Not-for-profit ProPublica commissioned a security audit of the app. It was determined to be "insecure," so an external entity could have hacked it.

The app was reviewed by the Democratic National Committee in advance. David Bergstein said on behalf of the DNC that it was confident that security was being taken "extremely seriously."

Several security and app experts have criticized the amateurish nature of the app. App-development expert, Kasra Rahjerdi, said, "the app was clearly done by someone following a tutorial. It’s similar to projects I do with my mentees who are learning how to code." A team of researchers at Stanford University, including former Facebook chief security officer Alex Stamos, said that while analyzing the app, they found potentially concerning code within it, including hard-coded API keys. The app was written in React Native, authenticated through Auth0, and sent data to Google Cloud Functions.

===Nevada caucus app===
The Nevada Democratic Party paid Shadow $58,000 for its caucus reporting app, though it announced it would no longer use it, and instead used Google Forms on iPads.

==Campaign and corporate affiliations==
Shadow Inc. developed software for the campaigns of numerous Democratic candidates. The Joe Biden, Pete Buttigieg and Kirsten Gillibrand presidential campaigns all made payments to the company. The Buttigieg campaign paid $42,500 to the company in July 2019 for "software rights and subscriptions" for a text-message service. The Biden campaign paid the company $1,225, also for a text-messaging service, while the Gillibrand campaign paid $37,400 to the company for software and fundraising consulting.

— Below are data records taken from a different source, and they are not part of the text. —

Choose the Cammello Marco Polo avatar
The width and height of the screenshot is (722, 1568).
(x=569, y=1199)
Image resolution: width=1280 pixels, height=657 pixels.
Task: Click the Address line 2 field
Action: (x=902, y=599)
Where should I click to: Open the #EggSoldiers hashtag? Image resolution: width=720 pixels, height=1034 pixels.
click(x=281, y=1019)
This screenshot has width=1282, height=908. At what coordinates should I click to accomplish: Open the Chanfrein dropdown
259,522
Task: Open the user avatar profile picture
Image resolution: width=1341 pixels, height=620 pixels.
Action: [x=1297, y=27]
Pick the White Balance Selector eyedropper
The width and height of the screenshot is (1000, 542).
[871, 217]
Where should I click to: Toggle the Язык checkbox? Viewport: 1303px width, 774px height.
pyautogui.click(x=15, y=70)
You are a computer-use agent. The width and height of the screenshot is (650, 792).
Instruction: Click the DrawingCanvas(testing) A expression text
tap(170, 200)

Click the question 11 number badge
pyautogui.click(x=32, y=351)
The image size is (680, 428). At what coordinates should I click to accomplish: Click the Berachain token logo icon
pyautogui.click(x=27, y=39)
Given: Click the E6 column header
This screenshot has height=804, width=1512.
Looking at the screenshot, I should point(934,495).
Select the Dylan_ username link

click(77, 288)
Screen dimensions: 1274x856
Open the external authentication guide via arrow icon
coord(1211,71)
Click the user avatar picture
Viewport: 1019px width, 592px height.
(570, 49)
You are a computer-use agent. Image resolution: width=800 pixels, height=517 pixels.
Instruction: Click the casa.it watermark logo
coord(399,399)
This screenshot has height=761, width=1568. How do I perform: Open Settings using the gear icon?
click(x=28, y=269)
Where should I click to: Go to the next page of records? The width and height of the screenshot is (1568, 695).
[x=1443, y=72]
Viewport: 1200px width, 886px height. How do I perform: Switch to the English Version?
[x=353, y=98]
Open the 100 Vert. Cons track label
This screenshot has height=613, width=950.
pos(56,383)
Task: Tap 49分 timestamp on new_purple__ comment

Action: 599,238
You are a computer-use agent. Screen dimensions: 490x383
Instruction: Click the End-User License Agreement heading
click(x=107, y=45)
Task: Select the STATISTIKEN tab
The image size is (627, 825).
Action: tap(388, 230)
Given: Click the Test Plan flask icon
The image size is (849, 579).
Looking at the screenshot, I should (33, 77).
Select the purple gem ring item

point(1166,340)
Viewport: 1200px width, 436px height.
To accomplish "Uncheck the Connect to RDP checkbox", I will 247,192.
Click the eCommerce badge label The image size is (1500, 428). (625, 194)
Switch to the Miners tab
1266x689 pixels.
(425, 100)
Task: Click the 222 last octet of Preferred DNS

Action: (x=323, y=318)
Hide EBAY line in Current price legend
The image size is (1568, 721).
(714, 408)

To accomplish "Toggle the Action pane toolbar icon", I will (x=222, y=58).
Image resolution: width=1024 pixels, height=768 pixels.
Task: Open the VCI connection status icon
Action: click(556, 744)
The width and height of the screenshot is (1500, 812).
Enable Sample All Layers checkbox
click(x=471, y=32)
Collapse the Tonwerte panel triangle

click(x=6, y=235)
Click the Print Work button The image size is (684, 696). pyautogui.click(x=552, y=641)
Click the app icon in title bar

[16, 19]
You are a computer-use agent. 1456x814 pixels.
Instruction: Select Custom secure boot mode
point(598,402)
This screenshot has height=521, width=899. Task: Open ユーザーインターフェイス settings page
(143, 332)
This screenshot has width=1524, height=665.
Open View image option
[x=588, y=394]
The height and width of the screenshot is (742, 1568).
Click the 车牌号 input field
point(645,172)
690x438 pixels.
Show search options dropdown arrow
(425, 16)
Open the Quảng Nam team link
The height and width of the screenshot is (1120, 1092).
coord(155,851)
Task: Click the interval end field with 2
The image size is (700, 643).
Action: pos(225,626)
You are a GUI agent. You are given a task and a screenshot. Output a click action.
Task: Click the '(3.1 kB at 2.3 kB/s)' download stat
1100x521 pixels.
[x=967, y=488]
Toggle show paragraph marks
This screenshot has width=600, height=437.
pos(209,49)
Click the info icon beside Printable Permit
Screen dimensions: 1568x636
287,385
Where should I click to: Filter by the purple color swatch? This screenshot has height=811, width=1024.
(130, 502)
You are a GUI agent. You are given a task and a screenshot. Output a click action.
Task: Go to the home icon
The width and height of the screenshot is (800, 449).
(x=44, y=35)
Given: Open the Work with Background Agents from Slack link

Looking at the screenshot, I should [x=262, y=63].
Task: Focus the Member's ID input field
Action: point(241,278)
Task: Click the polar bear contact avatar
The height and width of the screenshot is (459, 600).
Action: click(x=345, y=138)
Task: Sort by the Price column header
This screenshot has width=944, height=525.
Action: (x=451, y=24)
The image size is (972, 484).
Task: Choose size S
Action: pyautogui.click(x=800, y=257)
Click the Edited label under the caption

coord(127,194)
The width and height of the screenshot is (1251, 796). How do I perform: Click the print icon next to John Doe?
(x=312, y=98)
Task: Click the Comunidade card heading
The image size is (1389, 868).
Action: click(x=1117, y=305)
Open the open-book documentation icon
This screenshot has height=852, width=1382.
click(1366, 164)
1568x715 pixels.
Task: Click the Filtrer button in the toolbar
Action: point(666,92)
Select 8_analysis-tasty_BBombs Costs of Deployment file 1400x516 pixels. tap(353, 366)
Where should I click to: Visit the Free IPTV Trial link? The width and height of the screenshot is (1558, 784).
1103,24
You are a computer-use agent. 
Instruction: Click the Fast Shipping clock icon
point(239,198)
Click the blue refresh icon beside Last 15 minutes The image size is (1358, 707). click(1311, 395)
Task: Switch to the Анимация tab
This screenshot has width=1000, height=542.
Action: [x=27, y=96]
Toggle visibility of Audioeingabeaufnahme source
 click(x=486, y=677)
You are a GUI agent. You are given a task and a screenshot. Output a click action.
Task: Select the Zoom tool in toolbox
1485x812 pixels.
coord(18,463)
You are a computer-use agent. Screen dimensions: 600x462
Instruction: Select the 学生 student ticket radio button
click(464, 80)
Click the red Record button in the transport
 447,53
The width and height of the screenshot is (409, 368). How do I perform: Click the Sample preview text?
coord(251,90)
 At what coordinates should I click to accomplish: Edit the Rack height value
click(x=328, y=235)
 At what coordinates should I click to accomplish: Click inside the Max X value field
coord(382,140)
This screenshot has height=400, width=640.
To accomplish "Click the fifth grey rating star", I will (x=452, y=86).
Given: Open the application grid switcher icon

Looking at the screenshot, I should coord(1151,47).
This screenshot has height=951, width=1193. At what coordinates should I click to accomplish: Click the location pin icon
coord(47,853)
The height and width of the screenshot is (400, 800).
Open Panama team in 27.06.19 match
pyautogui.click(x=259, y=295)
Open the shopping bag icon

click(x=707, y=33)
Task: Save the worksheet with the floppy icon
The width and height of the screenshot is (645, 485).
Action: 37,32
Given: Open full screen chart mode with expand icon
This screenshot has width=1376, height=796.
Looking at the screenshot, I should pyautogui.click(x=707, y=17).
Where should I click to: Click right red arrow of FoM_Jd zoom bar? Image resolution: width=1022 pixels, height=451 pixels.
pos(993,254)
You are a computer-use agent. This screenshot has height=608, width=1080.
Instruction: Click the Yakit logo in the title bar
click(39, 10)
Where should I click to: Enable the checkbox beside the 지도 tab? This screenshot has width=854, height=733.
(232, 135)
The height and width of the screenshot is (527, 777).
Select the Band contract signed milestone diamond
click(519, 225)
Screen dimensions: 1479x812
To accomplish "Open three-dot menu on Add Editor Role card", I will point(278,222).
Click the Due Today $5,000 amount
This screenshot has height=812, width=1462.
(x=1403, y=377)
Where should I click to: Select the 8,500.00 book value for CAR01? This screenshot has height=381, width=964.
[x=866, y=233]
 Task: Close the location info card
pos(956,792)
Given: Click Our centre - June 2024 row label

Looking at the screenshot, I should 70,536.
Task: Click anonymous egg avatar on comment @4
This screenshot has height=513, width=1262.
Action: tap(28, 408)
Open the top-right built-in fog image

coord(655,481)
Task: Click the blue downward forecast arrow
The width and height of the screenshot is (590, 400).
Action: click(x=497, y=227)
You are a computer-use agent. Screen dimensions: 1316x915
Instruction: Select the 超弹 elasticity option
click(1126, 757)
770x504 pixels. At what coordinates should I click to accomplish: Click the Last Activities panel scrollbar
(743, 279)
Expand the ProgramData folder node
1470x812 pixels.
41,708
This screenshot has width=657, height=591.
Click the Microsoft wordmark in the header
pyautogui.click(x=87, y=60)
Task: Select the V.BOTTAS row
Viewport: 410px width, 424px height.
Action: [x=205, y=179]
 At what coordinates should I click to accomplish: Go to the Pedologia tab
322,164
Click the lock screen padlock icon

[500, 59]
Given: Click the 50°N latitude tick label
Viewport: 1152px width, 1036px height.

The Texas and Wisconsin state Democratic parties also contracted Shadow Inc. for undisclosed services. Shadow Inc. has worked closely with Democratic Party-affiliated companies, including Lockwood Strategy and FWIW Media.

Shadow Inc's parent company Acronym has received large donations from hedge fund managers Seth Klarman and Donald Sussman, venture capitalist Michael Moritz, as well as film directors and producers Jeffrey Katzenberg and Steven Spielberg.